08.11.2012 | 16:07 Uhr
Arango soll Marseilles Superbrüder Ayew alt aussehen lassen
Borussia Mönchengladbach gastiert am Donnerstagabend im Verfolgerduell der Europa-League-Gruppe C bei Olympique Marseille. Besonders in der Pflicht steht Schlüsselspieler Juan Arango.Foto: imago

Marseille.   Borussia Mönchengladbach gastiert am Donnerstagabend im Verfolgerduell der Europa-League-Gruppe C bei Olympique Marseille.
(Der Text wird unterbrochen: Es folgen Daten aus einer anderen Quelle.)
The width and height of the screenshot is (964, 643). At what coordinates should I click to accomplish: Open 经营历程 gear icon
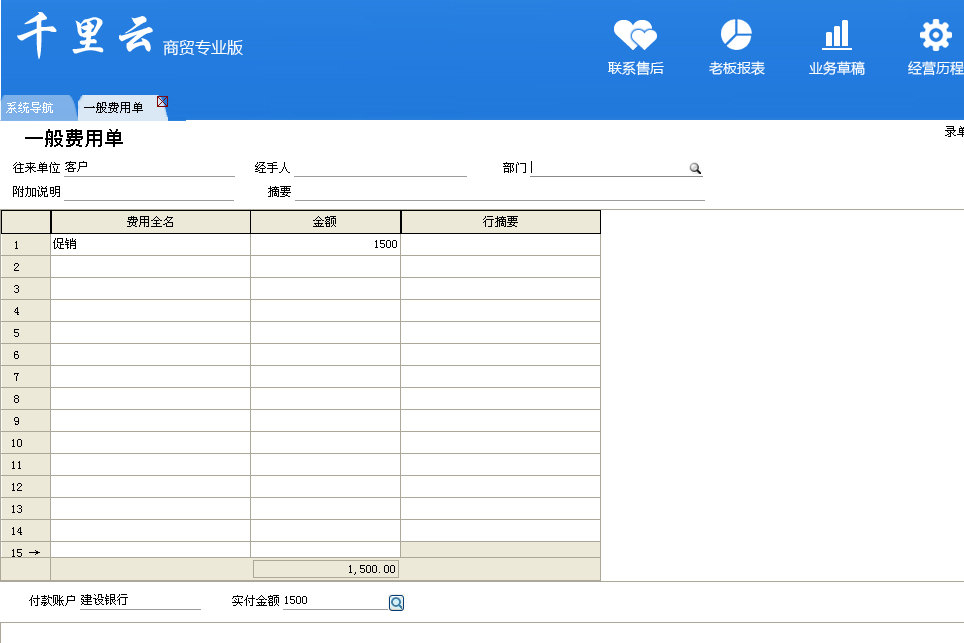(935, 36)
Besonders in der Pflicht steht Schlüsselspieler Juan Arango. Der Venezolaner muss André Ayew in den Schatten stellen, um Gladbachs Chancen auf das Weiterkommen zu wahren.

Borussia Mönchengladbach gastiert am vierten Spieltag der Europa League bei Olympique Marseille (19.00 Uhr / live im DerWesten-Ticker). Im Verfolgerduell der punktgleichen Teams stehen die Schlüsselspieler André Ayew und Juan Arango besonders im Blickpunkt. Beide haben einen starken linken Fuß. Das ist allerdings schon die einzige Gemeinsamkeit der Ausnahmefußballer.

Ayew schoss Doublesieger Dortmund ab

Keine allzu guten Erinnerungen hat Doublesieger Borussia Dortmund an Marseille und André Ayew. Es ist der 28. September 2011: Der BVB spielt am zweiten Spieltag der Champions-League-Gruppenphase im Stade Vélodrome. Es läuft die 20. Spielminute. Ayew bekommt den Ball in halblinker Position am Strafraumrand. Erster Kontakt: Ballannahme. Zweiter Kontakt: Trockener Flachschuss – 1:0. Später besorg Ayew die Entscheidung zum 3:0 per Elfmeter.

Kurios: Drei seiner vier Treffer in der Königsklasse (20 Spiele) erzielte der 44-fache ghanaische Nationalspieler (vier Tore) in den beiden Spielen gegen Borussia Dortmund.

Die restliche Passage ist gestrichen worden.